By Rhea Wessel
July 31, 2009—At
Fitness Korzo—a health club in the city of Sumperk, in the northeastern part of the Czech Republic—fitness enthusiasts utilize
RFID tags that slip into their gym gloves to open and close changing-room lockers. They can also use the gloves to pay for food, beverages and services, such as aerobics classes and massages.
The application is similar to many that rely on RFID-based access cards (see
RFID Helps Turkish Gym-Goers Get Fit and
Madrid Reebok Club Members Play With RFID). Yet it is unique because the
RFID tag slides into a gym-goer's glove, says Petr Hermann of
Mad Max Sportswear, the Prague company that manufactures the gloves, which are sold through online merchants and at sporting goods stores in Austria and the Czech Republic.
|
|
A passive RFID tag (top left) slips into a pocket at the back of the glove.
|
To date, Hermann says, Mad Max has sold 20,000 pairs of its RFID-based Tattoo fitness gloves in 30 countries, with its top markets being in Austria, Germany, Italy and Russia. The system that supports the gloves, known as Your Real Identity, was created by Mad Max and software developer
Inspire, to enable RFID-based access systems, lockers and payment systems at gyms.
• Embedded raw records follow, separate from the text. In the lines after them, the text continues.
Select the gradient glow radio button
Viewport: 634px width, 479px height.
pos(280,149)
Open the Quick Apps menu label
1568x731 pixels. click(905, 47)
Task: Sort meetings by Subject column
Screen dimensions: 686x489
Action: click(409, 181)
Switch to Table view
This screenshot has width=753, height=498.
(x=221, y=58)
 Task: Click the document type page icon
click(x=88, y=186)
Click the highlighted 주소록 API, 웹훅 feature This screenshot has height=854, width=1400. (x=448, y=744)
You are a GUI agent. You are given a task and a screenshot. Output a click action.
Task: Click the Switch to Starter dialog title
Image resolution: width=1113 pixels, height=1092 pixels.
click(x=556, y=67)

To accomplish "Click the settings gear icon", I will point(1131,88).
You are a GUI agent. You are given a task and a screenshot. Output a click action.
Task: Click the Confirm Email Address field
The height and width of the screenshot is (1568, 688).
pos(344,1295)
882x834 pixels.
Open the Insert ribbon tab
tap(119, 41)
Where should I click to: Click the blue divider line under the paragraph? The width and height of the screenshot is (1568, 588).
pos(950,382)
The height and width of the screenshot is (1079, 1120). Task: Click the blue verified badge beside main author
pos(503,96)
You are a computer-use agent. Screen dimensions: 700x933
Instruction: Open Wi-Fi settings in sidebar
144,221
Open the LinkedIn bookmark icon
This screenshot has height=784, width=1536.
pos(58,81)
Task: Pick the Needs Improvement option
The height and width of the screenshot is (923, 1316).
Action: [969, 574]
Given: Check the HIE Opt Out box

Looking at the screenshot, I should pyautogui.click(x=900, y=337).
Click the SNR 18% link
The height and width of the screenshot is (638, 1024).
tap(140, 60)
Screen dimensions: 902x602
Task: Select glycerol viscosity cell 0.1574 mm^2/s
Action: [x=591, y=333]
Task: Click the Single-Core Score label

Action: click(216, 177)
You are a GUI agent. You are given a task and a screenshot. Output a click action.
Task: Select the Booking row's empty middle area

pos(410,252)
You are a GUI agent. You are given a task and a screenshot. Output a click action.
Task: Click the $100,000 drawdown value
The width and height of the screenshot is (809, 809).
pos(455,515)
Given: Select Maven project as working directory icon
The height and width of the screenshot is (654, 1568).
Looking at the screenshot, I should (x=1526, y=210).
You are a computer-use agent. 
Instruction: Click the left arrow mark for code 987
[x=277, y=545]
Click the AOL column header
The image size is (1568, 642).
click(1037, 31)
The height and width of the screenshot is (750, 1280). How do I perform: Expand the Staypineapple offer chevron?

In the Czech Republic, some 30 or 40 gym operators presently employ the system—or elements of it—and Mad Max is developing an online marketing drive for the system.
Hermann declines to reveal how many gyms worldwide are currently enabled for the company's RFID gloves, though he does indicate that the gloves' RFID tags can be
read by a variety of RFID systems. Gyms need not install the solution designed by Inspire and Mad Max, he says.
"It is really absolutely universal," Hermann says. "You can take our gloves on holiday in the United States and find gyms using an RFID system. Once the
chip is registered and a credit balance is created, you can start visiting the gym."